El invierno tiene la capacidad de transformar paisajes, rutinas y hasta el estado de ánimo. Pero también transforma la piel. Y si hay una zona que acusa especialmente el frío, el viento y la sequedad ambiental, esa es el contorno de ojos.
Delicada, fina y sensible, esta área tiene menos glándulas sebáceas, menos colágeno y menos protección natural. Por eso, durante los meses de invierno, puede presentar sequedad, líneas de expresión más marcadas, bolsas, ojeras y rojeces.
Hoy, en el blog de Primor, te contamos cómo mimar esta zona tan frágil y qué rituales debes incorporar para proteger tus ojos del frío con eficacia (y mucho cariño).
Por qué el contorno de ojos sufre más en invierno
El contorno de ojos es la piel más fina del rostro: tiene apenas 0,5 mm de grosor. En invierno, el contraste entre el aire helado del exterior y la calefacción interior deshidrata y provoca microinflamación.
Además, el viento hace que parpadeemos más, lo que puede acentuar las arrugas dinámicas. Y la falta de luz solar —sí, también influye— puede intensificar las ojeras al ralentizar la microcirculación.
En resumen: el invierno pone a prueba esta zona todos los días.
Cómo cuidar el contorno de ojos en invierno
1/ Limpia con delicadeza (y productos adecuados)
El ritual empieza siempre por una buena limpieza. Evita productos agresivos o con perfumes y apuesta por desmaquillantes bifásicos suaves, aguas micelares especiales para ojos o leches limpiadoras calmantes.
Retira el maquillaje con movimientos muy suaves, sin arrastrar ni frotar. La piel del contorno no perdona los gestos bruscos.
2/ Hidrata con contornos de ojos nutritivos
En invierno, esta zona necesita texturas ricas pero no pesadas, que aporten hidratación profunda, elasticidad y confort.
Busca fórmulas con:
- Ácido hialurónico para retener agua.
- Ceramidas, que refuerzan la barrera cutánea.
- Péptidos, que ayudan a prevenir arrugas.
- Niacinamida, calmante y antiinflamatoria.
- Manteca de karité, ideal para el frío extremo.
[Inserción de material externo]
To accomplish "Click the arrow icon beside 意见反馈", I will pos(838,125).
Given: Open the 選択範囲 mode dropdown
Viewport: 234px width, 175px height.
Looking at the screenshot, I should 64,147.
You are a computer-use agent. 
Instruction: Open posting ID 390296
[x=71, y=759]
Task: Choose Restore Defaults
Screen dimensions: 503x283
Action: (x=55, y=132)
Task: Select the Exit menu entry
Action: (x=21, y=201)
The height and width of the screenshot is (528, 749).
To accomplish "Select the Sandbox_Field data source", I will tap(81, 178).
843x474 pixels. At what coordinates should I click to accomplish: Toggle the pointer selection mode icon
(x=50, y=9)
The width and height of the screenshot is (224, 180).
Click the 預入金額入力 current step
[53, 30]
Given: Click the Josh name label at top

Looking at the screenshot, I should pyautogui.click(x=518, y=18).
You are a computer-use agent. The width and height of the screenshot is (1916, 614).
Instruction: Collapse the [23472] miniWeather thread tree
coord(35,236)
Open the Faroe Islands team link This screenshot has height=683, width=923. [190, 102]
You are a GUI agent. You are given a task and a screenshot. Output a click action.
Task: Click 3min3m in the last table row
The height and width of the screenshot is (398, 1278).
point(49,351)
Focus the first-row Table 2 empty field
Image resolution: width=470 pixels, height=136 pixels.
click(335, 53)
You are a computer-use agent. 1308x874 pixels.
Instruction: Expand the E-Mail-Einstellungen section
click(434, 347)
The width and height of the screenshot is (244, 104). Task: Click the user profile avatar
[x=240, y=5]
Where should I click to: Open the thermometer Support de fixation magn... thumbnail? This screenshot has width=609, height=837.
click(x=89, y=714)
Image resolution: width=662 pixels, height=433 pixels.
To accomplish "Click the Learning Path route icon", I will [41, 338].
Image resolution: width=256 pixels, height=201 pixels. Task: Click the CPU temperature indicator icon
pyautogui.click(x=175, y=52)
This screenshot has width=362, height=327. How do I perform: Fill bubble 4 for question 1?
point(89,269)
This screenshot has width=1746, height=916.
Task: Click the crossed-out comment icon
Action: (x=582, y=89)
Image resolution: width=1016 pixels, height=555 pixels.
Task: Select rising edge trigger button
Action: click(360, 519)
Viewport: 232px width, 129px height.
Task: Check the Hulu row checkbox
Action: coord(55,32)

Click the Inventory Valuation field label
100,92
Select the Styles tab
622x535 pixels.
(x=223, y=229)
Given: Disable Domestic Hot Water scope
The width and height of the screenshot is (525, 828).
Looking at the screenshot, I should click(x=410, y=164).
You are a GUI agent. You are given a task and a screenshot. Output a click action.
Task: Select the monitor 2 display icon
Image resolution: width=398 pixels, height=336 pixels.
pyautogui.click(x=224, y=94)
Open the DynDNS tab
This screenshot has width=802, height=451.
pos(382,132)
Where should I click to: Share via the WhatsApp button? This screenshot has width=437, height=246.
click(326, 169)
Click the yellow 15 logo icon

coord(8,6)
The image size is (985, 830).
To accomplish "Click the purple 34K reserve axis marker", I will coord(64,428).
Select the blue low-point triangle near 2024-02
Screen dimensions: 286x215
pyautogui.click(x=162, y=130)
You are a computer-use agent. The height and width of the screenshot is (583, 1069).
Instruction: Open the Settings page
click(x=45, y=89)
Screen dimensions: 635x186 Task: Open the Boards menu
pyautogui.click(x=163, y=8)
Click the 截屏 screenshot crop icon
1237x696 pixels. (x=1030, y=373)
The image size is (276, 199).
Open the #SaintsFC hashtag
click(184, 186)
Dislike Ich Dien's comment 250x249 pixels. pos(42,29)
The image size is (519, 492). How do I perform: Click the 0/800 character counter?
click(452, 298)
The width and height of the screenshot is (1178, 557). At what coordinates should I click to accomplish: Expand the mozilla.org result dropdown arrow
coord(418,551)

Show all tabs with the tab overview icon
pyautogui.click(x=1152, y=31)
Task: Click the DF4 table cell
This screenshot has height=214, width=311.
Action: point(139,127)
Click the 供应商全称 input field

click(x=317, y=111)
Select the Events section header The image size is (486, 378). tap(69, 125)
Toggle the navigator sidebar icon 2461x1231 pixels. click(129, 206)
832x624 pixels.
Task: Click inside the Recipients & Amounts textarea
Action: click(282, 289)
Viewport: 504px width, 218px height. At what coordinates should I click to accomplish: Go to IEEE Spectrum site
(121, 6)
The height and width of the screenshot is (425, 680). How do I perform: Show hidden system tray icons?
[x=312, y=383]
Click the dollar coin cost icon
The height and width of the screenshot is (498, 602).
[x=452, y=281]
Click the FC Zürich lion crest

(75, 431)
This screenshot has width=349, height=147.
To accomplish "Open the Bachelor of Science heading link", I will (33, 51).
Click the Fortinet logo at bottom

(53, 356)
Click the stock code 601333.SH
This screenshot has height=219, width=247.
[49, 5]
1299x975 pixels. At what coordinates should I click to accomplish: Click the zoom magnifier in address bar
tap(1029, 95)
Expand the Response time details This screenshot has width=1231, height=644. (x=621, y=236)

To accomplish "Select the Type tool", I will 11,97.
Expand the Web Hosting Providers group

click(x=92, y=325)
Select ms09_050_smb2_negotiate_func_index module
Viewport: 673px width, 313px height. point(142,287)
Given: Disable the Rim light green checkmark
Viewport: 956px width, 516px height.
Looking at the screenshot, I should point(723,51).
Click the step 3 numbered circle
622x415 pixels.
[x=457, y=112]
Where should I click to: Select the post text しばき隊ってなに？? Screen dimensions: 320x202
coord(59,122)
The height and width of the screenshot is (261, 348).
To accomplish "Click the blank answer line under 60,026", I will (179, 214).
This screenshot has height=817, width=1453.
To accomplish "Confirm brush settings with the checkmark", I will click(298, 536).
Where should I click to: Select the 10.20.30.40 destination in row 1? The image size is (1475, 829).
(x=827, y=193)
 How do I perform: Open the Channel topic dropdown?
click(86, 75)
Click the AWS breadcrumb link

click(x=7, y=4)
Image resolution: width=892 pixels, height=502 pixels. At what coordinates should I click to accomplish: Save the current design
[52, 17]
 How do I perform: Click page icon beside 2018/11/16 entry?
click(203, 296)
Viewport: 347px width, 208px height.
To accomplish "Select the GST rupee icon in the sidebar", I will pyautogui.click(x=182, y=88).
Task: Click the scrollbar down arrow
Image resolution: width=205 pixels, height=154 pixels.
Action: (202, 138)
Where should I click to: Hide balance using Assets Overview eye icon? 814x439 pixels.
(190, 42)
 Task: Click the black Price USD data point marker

Aplica pequeños toques desde el lagrimal hacia las sienes, siempre con el dedo anular para ejercer la menor presión posible.
3/ Incorpora un sérum específico para potenciar resultados
Si notas que tu contorno está especialmente seco o apagado, añade un sérum de ojos a tu rutina invernal. Los sérums tienen texturas más fluidas y una alta concentración de activos, lo que permite hidratar, iluminar y reafirmar.
Los ingredientes estrella del invierno incluyen la vitamina C, para iluminar ojeras, y la cafeína, perfecta para reducir bolsas y activar la microcirculación.
4/ Protege del viento y del frío extremo
No salgas a la calle sin una capa protectora. Puedes aplicar una fina película de bálsamo o crema oclusiva en la zona alta de los pómulos, que actúa como barrera frente al viento y evita la deshidratación.
Si vas a la nieve o a zonas de montaña, recuerda que la radiación UV es intensa incluso en invierno. Usa protector solar alrededor de los ojos, preferiblemente con textura fluida para no irritar.
5/ Mascarillas de ojos: el SOS invernal
Si sientes la zona tirante, hinchada o fatigada, las mascarillas de hidrogel o los parches de ojos son un rescate inmediato. Guárdalas en la nevera para potenciar el efecto frío y mejorar la microcirculación.
6/ Cuida tus hábitos: duermes, respira, desconecta
El contorno de ojos es un reflejo de tu estilo de vida. La falta de sueño, el estrés y la retención de líquidos pueden acentuar las ojeras y las bolsas.
Duerme bien, hidrátate, evita el exceso de sal y descansa la mirada alejándote de las pantallas. El bienestar también es un tratamiento de belleza.